Pomegranate molasses is an ingredient that traditionally originates from the Middle East, and can be formulated into a variety of recipes including food and drinks. This molasses is readily accessible at the Middle Eastern specialty market, but can also be made fresh from the comfort of your kitchen.

There is also a list of health benefits to consuming pomegranate molasses. Due to its color, it’s most similar to the Grenadine syrup, but it expresses a tarter taste. To use as a substitute, a simple syrup that is sweeter can be added in addition to the pomegranate molasses.

Some cocktail recipes that use this molasses include the Pomegranate Bourbon Cocktail, the Minty Pomegranate Mule Cocktail, and the Crippled Creek Cocktail. 

8. Create Your Own Falernum Substitute

Even though there is a list of valuable substitutes for the Falernum liqueur, there is also the possibility of crafting your own to your liking if you have the time. Some of the ingredients needed are the same as it is for Falernum such as white rum, lime/lime zest, sugar, ginger, cloves, almond extract, and simple syrup.

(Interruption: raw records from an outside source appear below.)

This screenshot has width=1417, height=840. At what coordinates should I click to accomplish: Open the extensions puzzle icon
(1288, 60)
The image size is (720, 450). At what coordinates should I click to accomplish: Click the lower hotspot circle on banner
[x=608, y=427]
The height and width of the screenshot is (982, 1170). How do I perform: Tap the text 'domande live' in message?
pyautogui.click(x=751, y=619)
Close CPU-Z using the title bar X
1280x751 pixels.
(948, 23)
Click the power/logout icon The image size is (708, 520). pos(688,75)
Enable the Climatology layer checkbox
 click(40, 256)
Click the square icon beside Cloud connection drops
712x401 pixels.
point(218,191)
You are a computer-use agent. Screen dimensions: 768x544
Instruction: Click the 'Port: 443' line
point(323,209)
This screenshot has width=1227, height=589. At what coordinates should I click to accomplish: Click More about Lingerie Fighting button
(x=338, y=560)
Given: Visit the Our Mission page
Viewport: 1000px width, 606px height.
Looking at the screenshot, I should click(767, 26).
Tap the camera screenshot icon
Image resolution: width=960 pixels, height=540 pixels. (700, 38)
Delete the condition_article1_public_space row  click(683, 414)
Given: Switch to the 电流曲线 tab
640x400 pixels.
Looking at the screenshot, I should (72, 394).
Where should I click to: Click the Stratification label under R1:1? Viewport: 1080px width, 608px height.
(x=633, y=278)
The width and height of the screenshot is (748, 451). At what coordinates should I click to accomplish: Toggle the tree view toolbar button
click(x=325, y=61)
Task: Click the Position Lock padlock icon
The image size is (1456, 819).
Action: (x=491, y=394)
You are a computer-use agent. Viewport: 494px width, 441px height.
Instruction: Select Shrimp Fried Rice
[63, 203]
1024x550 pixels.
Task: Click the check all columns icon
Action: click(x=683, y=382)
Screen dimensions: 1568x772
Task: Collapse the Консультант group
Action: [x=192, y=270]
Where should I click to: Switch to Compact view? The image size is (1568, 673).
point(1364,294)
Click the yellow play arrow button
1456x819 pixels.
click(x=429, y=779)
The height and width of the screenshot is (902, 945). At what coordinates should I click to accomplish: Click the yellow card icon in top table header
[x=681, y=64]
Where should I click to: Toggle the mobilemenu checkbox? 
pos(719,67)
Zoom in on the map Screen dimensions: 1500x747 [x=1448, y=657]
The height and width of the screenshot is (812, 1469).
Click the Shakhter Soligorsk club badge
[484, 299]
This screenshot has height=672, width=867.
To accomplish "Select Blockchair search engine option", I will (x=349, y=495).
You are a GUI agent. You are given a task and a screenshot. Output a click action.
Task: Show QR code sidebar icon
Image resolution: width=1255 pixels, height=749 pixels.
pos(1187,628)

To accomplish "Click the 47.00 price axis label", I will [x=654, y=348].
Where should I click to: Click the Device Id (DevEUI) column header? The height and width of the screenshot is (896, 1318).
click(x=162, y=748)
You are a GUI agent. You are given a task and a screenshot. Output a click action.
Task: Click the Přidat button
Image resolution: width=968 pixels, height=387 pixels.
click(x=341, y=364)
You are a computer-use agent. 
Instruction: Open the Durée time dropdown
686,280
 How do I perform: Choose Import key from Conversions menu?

As accompanying tools, you would need a funnel, a cheesecloth, a mason jar, and a bowl. This is an easy process but does take patience as it’s required for the almonds to be roasted and soaked within the rum for twenty-four hours before proceeding with the remainder of the recipe.

Conclusion

It may seem complicated to find the right Falernum liqueur substitute, but in reality, there are many flexible and highly adjustable options available to enhance your drinking experience. The substitutes listed above vary vastly depending on origin, texture, and the existence of alcohol, but all provide a generally sweet foundation for a tropical-styled beverage.

Many of these options can also be found at the local market or be made from scratch, which would increase the freshness value of the cocktail recipe. These syrups can provide you with a unique tasting experience, and broadens the cocktail mixing palette.

Some of these options also can be paired with some food recipes as well, introducing most to a new world of flavor. During the warmer months or visiting a more tropical area, it’s good to know which mixers are best to substitute Falernum to curate a sweet and refreshing beverage.